CHP Genel Başkan Yardımcısı ve Parti Sözcüsü Selin Sayek Böke, MYK toplantısının ardından yaptığı toplantıda özetle şöyle konuştu: "Referandumdan ’Evet’ sonucu çıkmamış ve bir anaysa değişkliği gerçekleşmemiştir. 16 Nisan’da yapılan referandum yok hükmündedir. Bu açıkça mühürsüz bir seçim olmuştur. Referandumda her aşamasında her türlü hile ve sahtekarlığa başvurulmuştur. Halkın oyları ile elde edilemeyen sonuç, YSK’nın açtığı yollarla ve bu yolda örgütlenen bir diz hile ile elde edilmeye çalışılmıştır. Bu referandum şaibeli, tartışmalı bile değildir. Bu referandum açıkça hukuka aykırıdır. Gayri meşrudur ve geçersizdir. Her türlü baskıya rağmen sandığa gitmiş olan milyonlar, hiçbir hile yapmadan, vicdanları ile oy kullanmış olan milyonlar, hile ile oldu bitdiye getirilerek onların kullandığı bu değerli oylar çalınmıştır.
''BU REFERANDUMUN SONUCUNU TANIMIYORUZ''
''Çalınmış olan milletin iradesidir. İrademiz gasp edilmiştir. Hileyle, alel acele yapılan balkon konuşmalarıyla algı operasyonu yönetilmektedir. İlan edilen bu referandumun sonucunu tanımıyoruz tanımayacağız da...
——————————
Yazılı Görev a – Referandum açıklamasını, tek bir harfini bile değiştirmeden baştan sona eksiksiz olarak geri veriniz.
Kaynak metin ile kayıtlar arasında herhangi bir bağlantı bulunmamaktadır.
——————————
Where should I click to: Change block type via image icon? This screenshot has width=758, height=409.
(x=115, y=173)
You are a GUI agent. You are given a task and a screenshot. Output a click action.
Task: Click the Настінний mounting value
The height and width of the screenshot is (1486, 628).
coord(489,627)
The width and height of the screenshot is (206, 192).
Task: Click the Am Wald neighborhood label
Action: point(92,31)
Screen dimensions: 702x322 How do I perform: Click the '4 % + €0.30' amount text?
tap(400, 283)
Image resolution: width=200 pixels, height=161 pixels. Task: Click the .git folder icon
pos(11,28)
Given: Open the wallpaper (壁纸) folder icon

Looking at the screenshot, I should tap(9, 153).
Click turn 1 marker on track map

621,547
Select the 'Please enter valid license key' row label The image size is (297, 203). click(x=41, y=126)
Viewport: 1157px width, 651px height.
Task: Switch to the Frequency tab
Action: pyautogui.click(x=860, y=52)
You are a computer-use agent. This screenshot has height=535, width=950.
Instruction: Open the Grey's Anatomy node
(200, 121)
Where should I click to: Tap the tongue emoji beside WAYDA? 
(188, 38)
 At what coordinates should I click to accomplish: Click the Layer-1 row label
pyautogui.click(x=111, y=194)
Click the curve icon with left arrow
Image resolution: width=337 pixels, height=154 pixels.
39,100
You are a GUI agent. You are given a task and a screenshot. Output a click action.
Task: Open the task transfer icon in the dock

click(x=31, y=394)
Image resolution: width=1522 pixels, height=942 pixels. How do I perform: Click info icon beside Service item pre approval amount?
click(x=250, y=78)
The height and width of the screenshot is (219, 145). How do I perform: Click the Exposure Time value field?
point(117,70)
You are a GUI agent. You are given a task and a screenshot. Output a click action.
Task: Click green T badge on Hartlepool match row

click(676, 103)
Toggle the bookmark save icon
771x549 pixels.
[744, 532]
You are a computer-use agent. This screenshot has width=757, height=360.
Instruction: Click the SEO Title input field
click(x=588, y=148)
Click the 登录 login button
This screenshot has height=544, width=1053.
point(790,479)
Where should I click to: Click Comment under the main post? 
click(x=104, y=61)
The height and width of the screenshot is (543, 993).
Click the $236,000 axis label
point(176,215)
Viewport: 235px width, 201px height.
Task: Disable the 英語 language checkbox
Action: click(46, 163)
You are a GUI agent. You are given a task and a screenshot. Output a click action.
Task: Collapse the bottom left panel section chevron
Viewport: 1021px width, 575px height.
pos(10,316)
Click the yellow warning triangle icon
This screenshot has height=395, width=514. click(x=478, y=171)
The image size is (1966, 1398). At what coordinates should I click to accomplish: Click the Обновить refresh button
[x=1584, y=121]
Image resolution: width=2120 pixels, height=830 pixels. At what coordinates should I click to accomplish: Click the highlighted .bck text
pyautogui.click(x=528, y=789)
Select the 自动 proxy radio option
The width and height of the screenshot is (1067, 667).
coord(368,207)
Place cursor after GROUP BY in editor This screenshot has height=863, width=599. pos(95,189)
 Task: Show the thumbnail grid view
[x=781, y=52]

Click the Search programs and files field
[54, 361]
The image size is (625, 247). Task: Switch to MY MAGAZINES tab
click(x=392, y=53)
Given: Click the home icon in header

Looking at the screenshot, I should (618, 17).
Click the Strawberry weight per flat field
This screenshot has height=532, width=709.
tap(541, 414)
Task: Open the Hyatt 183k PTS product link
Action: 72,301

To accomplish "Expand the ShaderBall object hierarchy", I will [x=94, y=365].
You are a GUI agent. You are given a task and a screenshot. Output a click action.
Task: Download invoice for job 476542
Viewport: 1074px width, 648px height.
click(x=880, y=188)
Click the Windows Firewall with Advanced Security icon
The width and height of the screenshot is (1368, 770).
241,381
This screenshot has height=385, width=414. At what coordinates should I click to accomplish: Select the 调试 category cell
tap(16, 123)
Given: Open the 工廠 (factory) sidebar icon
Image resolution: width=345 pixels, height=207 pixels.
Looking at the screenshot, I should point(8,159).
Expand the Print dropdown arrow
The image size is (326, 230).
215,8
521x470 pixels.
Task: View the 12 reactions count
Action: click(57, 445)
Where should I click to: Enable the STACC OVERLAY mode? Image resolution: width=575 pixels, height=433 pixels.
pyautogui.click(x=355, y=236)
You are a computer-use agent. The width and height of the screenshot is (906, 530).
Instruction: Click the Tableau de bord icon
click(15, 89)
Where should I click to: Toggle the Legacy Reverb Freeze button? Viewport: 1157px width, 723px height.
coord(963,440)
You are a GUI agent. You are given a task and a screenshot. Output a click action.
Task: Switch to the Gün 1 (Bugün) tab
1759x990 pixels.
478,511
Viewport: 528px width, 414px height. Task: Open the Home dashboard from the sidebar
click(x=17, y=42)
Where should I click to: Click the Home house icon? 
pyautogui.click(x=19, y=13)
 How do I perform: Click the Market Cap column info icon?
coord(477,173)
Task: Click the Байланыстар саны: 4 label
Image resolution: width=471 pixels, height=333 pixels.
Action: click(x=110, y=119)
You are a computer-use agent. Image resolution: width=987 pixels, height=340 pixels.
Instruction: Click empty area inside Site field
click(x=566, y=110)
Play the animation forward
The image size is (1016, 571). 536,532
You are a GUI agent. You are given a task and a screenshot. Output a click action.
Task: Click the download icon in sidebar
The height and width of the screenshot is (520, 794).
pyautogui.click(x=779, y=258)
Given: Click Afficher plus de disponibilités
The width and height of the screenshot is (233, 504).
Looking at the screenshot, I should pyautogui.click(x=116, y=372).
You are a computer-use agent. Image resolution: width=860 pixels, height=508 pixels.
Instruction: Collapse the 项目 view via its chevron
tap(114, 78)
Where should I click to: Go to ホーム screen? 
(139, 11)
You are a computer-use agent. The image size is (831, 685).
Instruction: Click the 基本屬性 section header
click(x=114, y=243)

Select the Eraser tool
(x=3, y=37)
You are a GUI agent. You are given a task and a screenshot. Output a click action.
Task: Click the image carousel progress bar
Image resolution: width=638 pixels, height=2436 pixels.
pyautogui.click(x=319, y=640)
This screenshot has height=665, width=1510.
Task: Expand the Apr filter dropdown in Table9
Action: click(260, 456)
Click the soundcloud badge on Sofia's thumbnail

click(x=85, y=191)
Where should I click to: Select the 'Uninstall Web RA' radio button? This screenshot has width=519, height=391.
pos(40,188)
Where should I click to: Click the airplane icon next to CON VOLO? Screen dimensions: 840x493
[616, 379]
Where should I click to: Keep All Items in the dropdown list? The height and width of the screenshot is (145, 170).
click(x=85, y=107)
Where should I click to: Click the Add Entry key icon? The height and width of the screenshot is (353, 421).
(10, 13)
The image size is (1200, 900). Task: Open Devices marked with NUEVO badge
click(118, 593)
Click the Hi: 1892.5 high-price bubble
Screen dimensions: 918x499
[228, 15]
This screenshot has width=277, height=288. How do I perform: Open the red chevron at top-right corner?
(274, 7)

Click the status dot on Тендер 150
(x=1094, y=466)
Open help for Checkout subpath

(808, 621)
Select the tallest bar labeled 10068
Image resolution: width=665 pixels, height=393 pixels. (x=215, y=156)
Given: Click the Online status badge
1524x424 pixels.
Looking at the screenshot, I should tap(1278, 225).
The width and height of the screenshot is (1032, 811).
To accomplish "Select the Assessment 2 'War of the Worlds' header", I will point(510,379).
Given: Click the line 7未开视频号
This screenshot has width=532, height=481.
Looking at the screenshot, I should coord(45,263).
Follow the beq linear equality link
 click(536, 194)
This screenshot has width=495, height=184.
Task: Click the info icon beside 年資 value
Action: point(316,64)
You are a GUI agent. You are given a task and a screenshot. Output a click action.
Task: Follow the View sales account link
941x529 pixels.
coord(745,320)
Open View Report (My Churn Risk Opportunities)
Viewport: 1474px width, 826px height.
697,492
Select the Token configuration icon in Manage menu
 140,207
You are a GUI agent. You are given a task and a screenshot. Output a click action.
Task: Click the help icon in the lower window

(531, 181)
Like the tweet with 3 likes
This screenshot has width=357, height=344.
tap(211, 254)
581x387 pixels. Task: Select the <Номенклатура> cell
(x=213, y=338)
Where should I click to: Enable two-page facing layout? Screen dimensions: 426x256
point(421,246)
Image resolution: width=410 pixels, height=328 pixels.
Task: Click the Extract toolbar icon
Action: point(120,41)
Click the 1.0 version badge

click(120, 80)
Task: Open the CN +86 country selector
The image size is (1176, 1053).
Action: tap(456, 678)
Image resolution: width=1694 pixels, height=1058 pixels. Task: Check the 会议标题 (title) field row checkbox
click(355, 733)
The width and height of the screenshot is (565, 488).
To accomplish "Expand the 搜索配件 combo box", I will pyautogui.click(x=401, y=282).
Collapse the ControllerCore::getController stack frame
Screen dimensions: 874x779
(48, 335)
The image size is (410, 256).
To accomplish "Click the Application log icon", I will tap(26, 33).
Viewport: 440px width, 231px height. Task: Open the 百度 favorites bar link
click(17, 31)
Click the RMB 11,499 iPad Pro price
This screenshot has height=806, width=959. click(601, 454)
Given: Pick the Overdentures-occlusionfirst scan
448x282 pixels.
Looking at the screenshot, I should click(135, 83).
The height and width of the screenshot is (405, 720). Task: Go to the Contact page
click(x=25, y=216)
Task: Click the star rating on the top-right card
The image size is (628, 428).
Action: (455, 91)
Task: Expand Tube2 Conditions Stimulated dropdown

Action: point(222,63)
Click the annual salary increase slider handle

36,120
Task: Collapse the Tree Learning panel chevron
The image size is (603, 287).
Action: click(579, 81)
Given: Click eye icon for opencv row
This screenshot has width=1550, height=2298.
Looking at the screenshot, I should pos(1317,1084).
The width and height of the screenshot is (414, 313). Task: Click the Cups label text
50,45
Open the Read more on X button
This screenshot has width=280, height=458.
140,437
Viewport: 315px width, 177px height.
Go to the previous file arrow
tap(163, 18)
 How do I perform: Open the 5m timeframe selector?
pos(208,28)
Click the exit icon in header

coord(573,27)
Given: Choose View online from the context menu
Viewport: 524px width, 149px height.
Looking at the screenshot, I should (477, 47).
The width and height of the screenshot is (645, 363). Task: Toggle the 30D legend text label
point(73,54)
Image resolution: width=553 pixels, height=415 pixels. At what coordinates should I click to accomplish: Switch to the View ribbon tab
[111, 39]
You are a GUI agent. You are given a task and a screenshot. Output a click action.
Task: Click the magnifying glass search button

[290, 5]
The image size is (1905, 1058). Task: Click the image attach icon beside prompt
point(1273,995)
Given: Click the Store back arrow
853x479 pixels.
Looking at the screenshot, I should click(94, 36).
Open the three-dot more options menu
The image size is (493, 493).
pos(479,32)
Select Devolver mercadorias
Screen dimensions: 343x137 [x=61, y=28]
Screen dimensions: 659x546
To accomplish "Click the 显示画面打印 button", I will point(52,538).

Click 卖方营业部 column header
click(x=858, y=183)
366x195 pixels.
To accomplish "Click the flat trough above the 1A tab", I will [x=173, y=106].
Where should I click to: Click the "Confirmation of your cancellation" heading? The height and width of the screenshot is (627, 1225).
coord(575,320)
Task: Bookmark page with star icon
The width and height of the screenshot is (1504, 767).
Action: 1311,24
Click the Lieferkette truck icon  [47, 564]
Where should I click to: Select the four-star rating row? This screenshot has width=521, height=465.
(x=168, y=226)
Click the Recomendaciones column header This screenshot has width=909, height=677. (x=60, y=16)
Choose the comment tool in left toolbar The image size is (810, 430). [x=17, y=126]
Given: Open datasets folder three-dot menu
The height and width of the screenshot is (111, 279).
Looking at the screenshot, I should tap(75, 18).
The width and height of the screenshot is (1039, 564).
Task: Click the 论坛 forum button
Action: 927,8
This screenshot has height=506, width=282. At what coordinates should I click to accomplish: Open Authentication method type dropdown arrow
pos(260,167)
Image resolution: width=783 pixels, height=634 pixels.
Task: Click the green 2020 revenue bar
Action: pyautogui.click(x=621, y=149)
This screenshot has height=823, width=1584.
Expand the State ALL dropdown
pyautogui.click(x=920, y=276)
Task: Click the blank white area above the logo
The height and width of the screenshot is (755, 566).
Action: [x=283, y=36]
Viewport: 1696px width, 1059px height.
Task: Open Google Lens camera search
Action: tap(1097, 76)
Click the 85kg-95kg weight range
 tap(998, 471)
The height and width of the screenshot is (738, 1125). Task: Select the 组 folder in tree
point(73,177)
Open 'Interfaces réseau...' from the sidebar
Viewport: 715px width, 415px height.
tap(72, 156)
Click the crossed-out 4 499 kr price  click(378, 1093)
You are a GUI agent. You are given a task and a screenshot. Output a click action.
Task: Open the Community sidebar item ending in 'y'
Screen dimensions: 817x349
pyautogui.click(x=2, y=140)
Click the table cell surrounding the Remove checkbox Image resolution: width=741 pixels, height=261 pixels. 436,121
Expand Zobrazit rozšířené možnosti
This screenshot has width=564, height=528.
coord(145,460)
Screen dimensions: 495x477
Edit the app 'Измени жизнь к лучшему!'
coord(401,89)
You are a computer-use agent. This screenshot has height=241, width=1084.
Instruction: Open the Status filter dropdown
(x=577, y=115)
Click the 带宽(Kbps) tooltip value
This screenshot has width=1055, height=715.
——————————
Yazılı Görev b – Kayıtlarda "Click the exit icon in header" ifadesini içeren satırdan "Choose the comment" ifadesini içeren satıra kadar, bu iki satır da dâhil olmak üzere, her şeyi yeniden yazınız. Bu satırlarda "column header" adını "column heading" olarak değiştiriniz ve geri kalan her şeyi olduğu gibi bırakınız.

Tam Çıktı a –
CHP Genel Başkan Yardımcısı ve Parti Sözcüsü Selin Sayek Böke, MYK toplantısının ardından yaptığı toplantıda özetle şöyle konuştu: "Referandumdan ’Evet’ sonucu çıkmamış ve bir anaysa değişkliği gerçekleşmemiştir. 16 Nisan’da yapılan referandum yok hükmündedir. Bu açıkça mühürsüz bir seçim olmuştur. Referandumda her aşamasında her türlü hile ve sahtekarlığa başvurulmuştur. Halkın oyları ile elde edilemeyen sonuç, YSK’nın açtığı yollarla ve bu yolda örgütlenen bir diz hile ile elde edilmeye çalışılmıştır. Bu referandum şaibeli, tartışmalı bile değildir. Bu referandum açıkça hukuka aykırıdır. Gayri meşrudur ve geçersizdir. Her türlü baskıya rağmen sandığa gitmiş olan milyonlar, hiçbir hile yapmadan, vicdanları ile oy kullanmış olan milyonlar, hile ile oldu bitdiye getirilerek onların kullandığı bu değerli oylar çalınmıştır.
''BU REFERANDUMUN SONUCUNU TANIMIYORUZ''
''Çalınmış olan milletin iradesidir. İrademiz gasp edilmiştir. Hileyle, alel acele yapılan balkon konuşmalarıyla algı operasyonu yönetilmektedir. İlan edilen bu referandumun sonucunu tanımıyoruz tanımayacağız da...

Tam Çıktı b –
Click the exit icon in header

coord(573,27)
Given: Choose View online from the context menu
Viewport: 524px width, 149px height.
Looking at the screenshot, I should (477, 47).
The width and height of the screenshot is (645, 363). Task: Toggle the 30D legend text label
point(73,54)
Image resolution: width=553 pixels, height=415 pixels. At what coordinates should I click to accomplish: Switch to the View ribbon tab
[111, 39]
You are a GUI agent. You are given a task and a screenshot. Output a click action.
Task: Click the magnifying glass search button

[290, 5]
The image size is (1905, 1058). Task: Click the image attach icon beside prompt
point(1273,995)
Given: Click the Store back arrow
853x479 pixels.
Looking at the screenshot, I should click(94, 36).
Open the three-dot more options menu
The image size is (493, 493).
pos(479,32)
Select Devolver mercadorias
Screen dimensions: 343x137 [x=61, y=28]
Screen dimensions: 659x546
To accomplish "Click the 显示画面打印 button", I will point(52,538).

Click 卖方营业部 column heading
click(x=858, y=183)
366x195 pixels.
To accomplish "Click the flat trough above the 1A tab", I will [x=173, y=106].
Where should I click to: Click the "Confirmation of your cancellation" heading? The height and width of the screenshot is (627, 1225).
coord(575,320)
Task: Bookmark page with star icon
The width and height of the screenshot is (1504, 767).
Action: 1311,24
Click the Lieferkette truck icon  [47, 564]
Where should I click to: Select the four-star rating row? This screenshot has width=521, height=465.
(x=168, y=226)
Click the Recomendaciones column heading This screenshot has width=909, height=677. (x=60, y=16)
Choose the comment tool in left toolbar The image size is (810, 430). [x=17, y=126]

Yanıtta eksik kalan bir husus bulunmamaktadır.